Changes to the SEC Robo-Adviser Exemption


Roseanne Harford

Publish Date


Compliance Alert

  • SEC

The U.S. Securities and Exchange Commission (SEC) amended Advisers Act Rule 203A-2(e), resulting in a change to the exemption certain internet investment advisers (robo-advisers) rely on.

The amended rule will require a robo-adviser relying on this exemption to:

  • Operate exclusively through the internet (the current de minimis exception allowing robo-advisers to serve fewer than 15 non-internet clients over a 12-month period will be eliminated)
  • Have more than one client
  • Provide investment advice to all clients exclusively through an “operational” interactive website, mobile application, or similar digital platform
  • Maintain its website in an operational and interactive state at all times and make it available to all clients
  • Generate investment advice to clients using the website’s software-based models, algorithms, or applications, not the adviser’s personnel
  • Make certain changes to its Form ADV, including a representation on Schedule D that the robo-adviser has an operational website

The amendments are intended to stop smaller advisers that do not operate exclusively as robo-advisers from using the exemption as a way around state registration. In justifying the amendments, the SEC called out the Division of Exams staff experience with claims to rely on the exemption without having an operational interactive website.


These changes to the exemption go into effect on July 8, 2024.

New Robo-Advisers: Firms seeking to register as robo-advisers for the first time on or after July 8, 2024 must comply with the new requirements from inception.

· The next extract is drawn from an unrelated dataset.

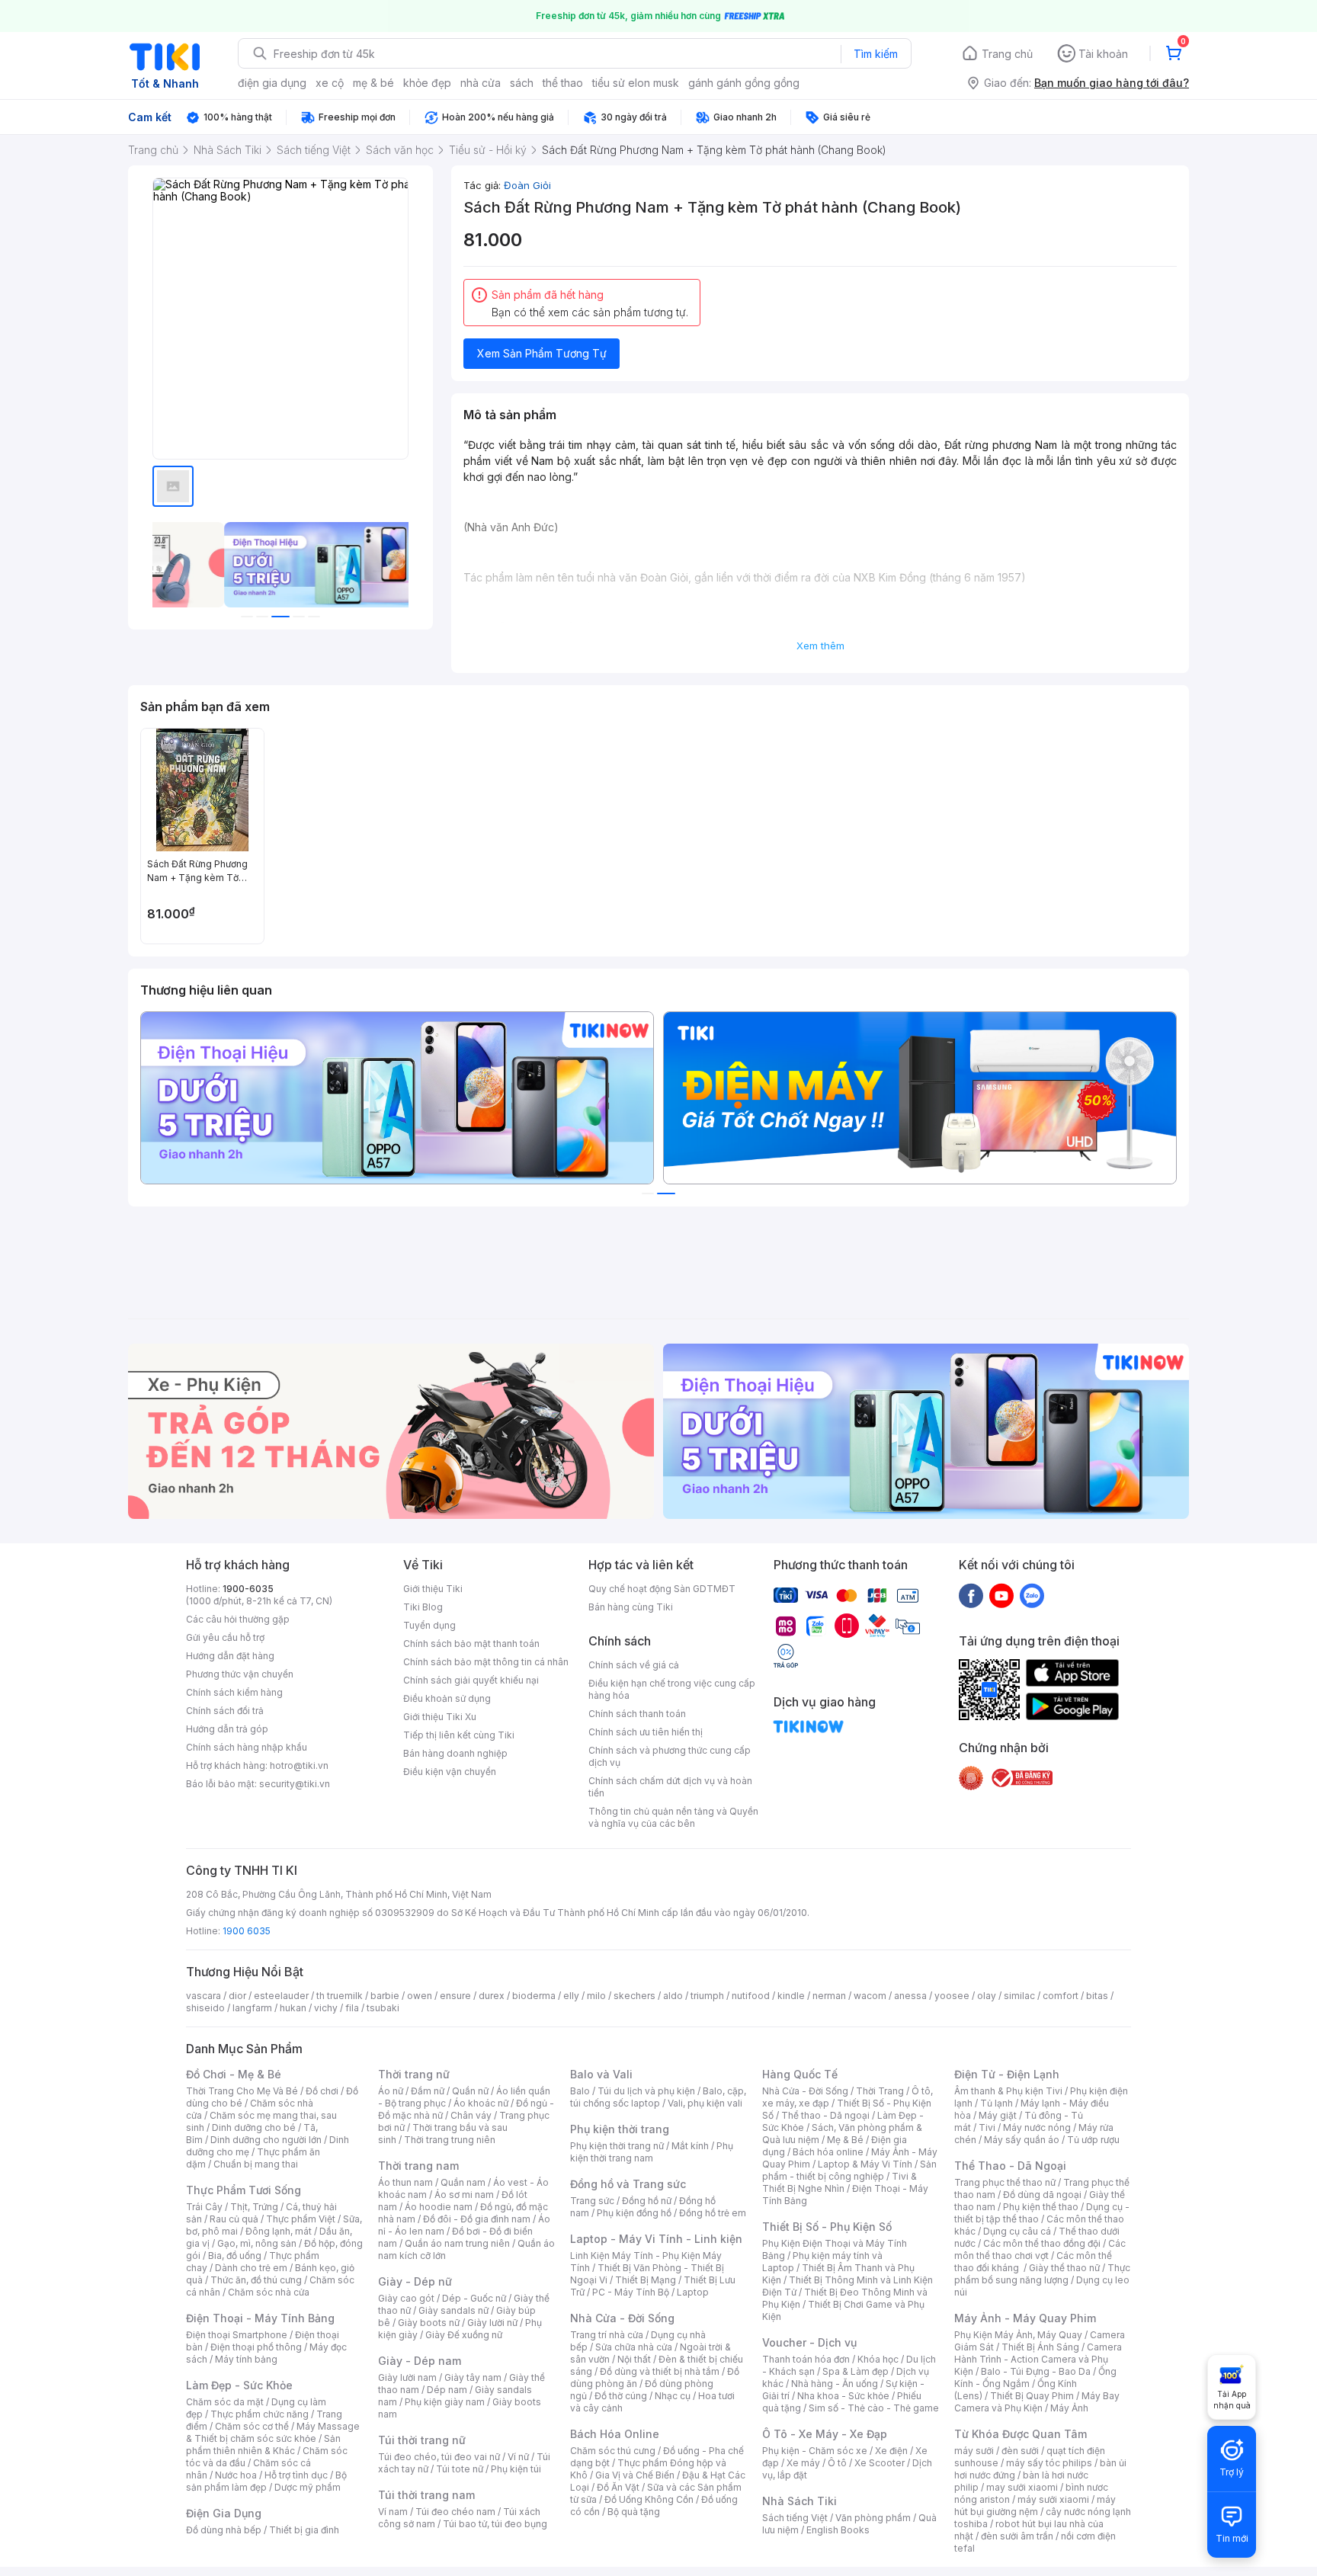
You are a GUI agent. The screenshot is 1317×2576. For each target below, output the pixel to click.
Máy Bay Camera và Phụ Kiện (1037, 2402)
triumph (707, 1995)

Currently Registered Robo-Advisers: Currently registered advisers relying on the internet adviser exemption must comply with the amended rule, including the requirement to amend the adviser’s Form ADV to include a representation that the adviser is eligible to register with the SEC under the internet adviser exemption, by March 31, 2025.

Advisers No Longer Eligible for the Exemption: An adviser that is no longer eligible to rely on the amended exemption and does not otherwise have a basis for registration with the SEC must register in one or more states and withdraw its registration with the SEC by filing a Form ADV-W by June 29, 2025.